Meeting in the Middle

It’s summer holidays and my two nephews are old enough to stay home on their own. Each has a cell phone for times when parental advice is needed. 

Last week on the first day of summer break both called their mom to convey that they hated each other. I may be talking to a small crowd here, but the boys decided to start training their calves for showing and this is hot, miserable, infuriating work; calves, in my opinion, were meant to be unencumbered by a lead and run free. I don’t know the details but tempers ran high, and each of my nephews made venting calls to my sister-in-law about their complete frustration with each other. 

The younger ended his call with a request – could he have an ice cream sandwich? My genius sister-in-law answered that he could on one condition – he needed to take out two, give one to his brother and sit together with him to eat them.   

A few moments later the barn cam proved in fact that the instructions were followed, and the two teenage boys were having an ice cream sandwich and talking.  I am sure that the boys were absolutely angry with one another for a difference of opinion or practice. Then add the heat, the pressure of knowing that the calves needed to be trained and top it off with the completely uncooperative 200 pounds of Angus – the perfect recipe for a summer melt down. 

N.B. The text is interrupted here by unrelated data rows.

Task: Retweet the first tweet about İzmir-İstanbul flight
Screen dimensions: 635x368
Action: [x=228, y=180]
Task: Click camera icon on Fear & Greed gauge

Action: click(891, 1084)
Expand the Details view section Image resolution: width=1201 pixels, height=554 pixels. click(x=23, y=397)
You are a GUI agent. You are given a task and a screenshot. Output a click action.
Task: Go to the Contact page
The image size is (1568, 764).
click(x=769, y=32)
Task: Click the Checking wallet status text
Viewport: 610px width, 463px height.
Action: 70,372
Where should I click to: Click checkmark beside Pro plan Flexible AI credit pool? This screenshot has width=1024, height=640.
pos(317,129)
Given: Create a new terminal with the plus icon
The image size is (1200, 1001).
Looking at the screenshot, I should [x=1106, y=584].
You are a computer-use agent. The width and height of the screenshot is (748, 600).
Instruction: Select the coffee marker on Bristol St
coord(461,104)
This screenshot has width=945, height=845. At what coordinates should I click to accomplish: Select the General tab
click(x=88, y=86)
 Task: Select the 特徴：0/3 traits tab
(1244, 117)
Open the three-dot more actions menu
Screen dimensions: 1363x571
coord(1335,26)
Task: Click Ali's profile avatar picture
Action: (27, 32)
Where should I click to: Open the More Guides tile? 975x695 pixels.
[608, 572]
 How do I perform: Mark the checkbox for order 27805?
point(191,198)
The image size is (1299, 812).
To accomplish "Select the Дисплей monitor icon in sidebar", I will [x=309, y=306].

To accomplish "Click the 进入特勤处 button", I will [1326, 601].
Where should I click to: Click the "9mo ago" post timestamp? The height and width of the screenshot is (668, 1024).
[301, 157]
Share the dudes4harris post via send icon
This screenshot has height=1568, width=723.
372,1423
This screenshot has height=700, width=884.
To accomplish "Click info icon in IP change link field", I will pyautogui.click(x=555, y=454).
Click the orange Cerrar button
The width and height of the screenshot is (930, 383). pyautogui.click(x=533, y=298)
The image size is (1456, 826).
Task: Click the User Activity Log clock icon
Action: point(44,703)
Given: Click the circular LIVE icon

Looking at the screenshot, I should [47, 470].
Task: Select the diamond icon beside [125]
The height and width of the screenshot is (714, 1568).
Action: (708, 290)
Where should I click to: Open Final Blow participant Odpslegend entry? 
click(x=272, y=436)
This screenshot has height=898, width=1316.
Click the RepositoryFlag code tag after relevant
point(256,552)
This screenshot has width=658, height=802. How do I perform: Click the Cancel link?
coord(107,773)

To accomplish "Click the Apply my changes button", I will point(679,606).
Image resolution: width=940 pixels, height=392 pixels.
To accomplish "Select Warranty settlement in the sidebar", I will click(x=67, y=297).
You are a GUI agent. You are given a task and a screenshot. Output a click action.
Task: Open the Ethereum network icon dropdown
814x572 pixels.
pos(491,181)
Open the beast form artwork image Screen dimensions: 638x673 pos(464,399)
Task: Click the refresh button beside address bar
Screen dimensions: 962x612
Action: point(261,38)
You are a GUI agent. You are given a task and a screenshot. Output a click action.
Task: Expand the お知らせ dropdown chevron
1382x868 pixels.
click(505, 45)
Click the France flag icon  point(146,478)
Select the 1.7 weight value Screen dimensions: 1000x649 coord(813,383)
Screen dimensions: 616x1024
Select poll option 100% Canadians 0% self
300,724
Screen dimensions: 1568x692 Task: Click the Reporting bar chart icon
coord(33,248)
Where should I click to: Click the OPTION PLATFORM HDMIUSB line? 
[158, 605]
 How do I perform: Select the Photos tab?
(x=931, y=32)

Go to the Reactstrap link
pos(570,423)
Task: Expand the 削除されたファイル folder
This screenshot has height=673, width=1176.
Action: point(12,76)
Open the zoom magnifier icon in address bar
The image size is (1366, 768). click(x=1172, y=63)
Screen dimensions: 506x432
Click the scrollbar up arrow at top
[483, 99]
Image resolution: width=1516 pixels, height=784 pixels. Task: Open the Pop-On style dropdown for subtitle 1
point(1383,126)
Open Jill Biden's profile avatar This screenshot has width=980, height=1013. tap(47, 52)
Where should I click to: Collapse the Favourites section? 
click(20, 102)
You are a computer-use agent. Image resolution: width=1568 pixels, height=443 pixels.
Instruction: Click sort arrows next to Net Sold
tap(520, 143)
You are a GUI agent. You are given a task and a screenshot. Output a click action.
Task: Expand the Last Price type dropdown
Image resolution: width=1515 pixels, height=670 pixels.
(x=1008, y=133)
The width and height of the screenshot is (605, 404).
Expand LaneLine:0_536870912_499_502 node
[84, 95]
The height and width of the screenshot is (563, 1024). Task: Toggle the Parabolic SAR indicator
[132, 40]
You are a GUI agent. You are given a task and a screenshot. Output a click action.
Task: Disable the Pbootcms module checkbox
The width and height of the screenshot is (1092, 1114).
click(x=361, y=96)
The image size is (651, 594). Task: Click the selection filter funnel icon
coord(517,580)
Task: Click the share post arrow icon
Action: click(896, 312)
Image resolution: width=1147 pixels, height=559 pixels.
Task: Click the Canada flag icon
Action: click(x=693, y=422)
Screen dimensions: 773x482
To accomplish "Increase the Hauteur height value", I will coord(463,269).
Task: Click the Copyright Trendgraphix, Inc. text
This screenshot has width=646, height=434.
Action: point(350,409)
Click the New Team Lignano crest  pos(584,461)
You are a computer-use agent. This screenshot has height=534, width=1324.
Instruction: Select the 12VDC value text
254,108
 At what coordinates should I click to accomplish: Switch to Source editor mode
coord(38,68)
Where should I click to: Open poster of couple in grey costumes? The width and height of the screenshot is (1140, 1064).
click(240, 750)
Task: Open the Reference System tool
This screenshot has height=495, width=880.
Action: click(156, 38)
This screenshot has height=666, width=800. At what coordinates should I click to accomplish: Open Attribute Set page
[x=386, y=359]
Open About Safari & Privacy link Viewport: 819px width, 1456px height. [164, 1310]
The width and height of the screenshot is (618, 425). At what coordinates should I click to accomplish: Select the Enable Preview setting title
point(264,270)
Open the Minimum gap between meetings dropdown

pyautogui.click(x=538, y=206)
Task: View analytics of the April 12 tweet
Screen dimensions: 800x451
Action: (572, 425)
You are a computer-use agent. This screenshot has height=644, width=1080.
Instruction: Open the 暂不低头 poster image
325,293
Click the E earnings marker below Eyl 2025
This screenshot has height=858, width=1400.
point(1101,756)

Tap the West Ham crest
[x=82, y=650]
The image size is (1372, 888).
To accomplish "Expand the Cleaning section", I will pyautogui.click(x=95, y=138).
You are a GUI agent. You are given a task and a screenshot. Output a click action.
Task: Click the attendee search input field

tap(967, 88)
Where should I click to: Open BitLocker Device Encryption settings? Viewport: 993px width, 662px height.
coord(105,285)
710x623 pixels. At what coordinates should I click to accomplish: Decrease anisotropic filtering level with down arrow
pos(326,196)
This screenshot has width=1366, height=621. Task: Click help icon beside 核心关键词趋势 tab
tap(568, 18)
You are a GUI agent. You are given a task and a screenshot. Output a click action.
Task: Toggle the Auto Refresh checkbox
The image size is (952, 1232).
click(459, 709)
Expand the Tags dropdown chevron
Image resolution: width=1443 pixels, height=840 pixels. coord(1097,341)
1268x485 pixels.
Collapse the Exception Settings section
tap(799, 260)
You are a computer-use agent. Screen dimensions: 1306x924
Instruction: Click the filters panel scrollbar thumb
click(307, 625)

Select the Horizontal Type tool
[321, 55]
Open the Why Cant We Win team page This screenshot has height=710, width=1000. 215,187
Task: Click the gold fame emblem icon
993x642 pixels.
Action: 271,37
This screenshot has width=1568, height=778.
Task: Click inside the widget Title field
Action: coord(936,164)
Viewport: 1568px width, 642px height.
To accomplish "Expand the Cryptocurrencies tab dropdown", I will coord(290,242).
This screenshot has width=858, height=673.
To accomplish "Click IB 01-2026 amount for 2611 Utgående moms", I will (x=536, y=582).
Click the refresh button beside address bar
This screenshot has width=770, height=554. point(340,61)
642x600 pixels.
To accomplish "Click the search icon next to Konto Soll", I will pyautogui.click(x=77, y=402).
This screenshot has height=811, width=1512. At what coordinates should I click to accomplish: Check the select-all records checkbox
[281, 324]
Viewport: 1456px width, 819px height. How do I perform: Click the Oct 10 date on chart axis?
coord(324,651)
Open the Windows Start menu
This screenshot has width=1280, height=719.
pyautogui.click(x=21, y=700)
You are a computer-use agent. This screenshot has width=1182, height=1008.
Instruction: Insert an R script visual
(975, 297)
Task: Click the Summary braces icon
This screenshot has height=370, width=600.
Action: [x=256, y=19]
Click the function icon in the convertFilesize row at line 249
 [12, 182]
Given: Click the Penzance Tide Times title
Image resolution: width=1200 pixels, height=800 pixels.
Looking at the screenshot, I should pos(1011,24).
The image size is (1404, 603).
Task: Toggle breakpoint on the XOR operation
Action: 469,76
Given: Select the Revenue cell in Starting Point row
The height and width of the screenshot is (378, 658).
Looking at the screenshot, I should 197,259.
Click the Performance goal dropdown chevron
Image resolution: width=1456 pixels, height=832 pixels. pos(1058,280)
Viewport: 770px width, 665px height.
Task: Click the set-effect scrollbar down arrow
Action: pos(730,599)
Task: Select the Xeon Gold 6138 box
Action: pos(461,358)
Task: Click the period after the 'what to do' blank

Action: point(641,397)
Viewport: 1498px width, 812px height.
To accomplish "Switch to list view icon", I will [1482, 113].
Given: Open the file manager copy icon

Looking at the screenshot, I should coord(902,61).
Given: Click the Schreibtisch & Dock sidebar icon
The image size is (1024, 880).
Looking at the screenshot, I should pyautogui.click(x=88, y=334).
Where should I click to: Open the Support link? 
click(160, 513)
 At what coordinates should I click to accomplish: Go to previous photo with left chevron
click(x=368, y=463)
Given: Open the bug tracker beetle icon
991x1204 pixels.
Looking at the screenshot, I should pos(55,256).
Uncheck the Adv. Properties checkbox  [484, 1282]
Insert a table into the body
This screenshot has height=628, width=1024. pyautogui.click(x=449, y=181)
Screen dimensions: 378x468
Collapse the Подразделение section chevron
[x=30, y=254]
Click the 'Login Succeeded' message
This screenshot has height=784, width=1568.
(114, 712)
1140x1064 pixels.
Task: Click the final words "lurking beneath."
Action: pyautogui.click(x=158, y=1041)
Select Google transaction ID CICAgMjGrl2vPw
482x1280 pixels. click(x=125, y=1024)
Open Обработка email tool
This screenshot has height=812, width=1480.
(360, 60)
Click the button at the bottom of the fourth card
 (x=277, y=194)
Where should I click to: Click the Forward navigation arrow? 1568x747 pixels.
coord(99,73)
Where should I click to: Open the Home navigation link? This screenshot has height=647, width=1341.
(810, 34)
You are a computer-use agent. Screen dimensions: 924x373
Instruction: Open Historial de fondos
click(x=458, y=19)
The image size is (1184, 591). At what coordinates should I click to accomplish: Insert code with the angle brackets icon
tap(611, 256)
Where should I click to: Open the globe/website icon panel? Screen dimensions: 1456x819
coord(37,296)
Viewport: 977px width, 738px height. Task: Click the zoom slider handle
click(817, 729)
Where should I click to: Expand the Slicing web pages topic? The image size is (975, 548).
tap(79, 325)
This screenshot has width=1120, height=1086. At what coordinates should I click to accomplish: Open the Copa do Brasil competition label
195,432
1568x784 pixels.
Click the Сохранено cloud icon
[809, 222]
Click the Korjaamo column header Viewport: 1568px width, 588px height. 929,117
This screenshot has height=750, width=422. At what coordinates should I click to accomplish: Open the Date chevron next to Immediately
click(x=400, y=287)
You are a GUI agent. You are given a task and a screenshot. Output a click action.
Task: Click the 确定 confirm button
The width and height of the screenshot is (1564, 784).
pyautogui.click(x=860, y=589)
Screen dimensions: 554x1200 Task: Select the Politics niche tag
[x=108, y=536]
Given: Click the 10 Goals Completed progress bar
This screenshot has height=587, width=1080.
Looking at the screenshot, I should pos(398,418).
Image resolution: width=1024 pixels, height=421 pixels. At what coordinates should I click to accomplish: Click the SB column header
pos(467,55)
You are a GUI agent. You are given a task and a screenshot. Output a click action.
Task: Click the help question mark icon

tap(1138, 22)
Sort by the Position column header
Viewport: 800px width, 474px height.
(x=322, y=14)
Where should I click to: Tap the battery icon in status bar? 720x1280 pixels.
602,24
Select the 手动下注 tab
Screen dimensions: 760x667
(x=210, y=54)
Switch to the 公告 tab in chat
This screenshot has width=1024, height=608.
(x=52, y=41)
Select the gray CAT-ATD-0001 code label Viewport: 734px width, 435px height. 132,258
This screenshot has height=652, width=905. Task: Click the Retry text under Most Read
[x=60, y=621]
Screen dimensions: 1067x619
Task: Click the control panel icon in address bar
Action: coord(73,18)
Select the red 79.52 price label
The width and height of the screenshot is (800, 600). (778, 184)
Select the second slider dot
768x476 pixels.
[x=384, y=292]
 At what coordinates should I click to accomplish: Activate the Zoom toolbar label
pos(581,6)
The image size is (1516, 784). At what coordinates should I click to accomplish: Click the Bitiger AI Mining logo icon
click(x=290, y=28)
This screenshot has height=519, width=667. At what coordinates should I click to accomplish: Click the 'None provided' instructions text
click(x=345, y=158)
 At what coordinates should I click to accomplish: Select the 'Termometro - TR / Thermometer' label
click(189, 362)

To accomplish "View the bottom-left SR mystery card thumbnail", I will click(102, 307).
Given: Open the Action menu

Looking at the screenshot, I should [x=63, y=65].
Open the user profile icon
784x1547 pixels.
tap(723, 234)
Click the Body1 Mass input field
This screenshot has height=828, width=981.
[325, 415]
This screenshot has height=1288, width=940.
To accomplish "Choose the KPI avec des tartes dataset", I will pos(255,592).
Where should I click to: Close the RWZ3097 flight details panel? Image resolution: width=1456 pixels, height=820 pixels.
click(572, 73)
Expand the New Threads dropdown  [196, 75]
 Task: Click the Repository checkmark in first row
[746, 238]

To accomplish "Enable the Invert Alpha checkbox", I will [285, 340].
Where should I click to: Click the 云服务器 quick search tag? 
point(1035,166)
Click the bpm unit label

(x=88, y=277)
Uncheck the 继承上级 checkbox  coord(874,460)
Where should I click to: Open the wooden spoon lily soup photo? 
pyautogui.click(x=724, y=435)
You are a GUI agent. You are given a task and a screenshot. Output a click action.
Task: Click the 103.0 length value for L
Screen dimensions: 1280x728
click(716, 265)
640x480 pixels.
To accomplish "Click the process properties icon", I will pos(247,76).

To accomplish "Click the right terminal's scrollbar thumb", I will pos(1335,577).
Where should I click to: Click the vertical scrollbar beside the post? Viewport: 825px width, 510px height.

We have all faced this, the team approach that doesn’t feel like a team at all; the pressure of the project that has no idea that it is supposed to go where you want it to go and then the added environmental factors.  Doors slam, tempers rise and inevitably the parties retreat to separate corners to keep on being mad at all that is wrong.

How to break through the swirling one direction funnel cloud of anger and resentment? In this case food, but the solution could be anything to change the direction, find common ground again or even get in the same room. If we are on a team we have common ground, we just need to get back to some semblance of calm to remember it, to find it, to be with one another and work it through.  

Next time I am tempted to retreat to my own space to be right while uncomplicated by any opposing facts, I will remember that an ice cream sandwich-like moment of sharing and a chat could be what’s needed. Now this was day one; this could be a very long summer for my nephews. Best to stock up on ice cream sandwiches just in case, methinks.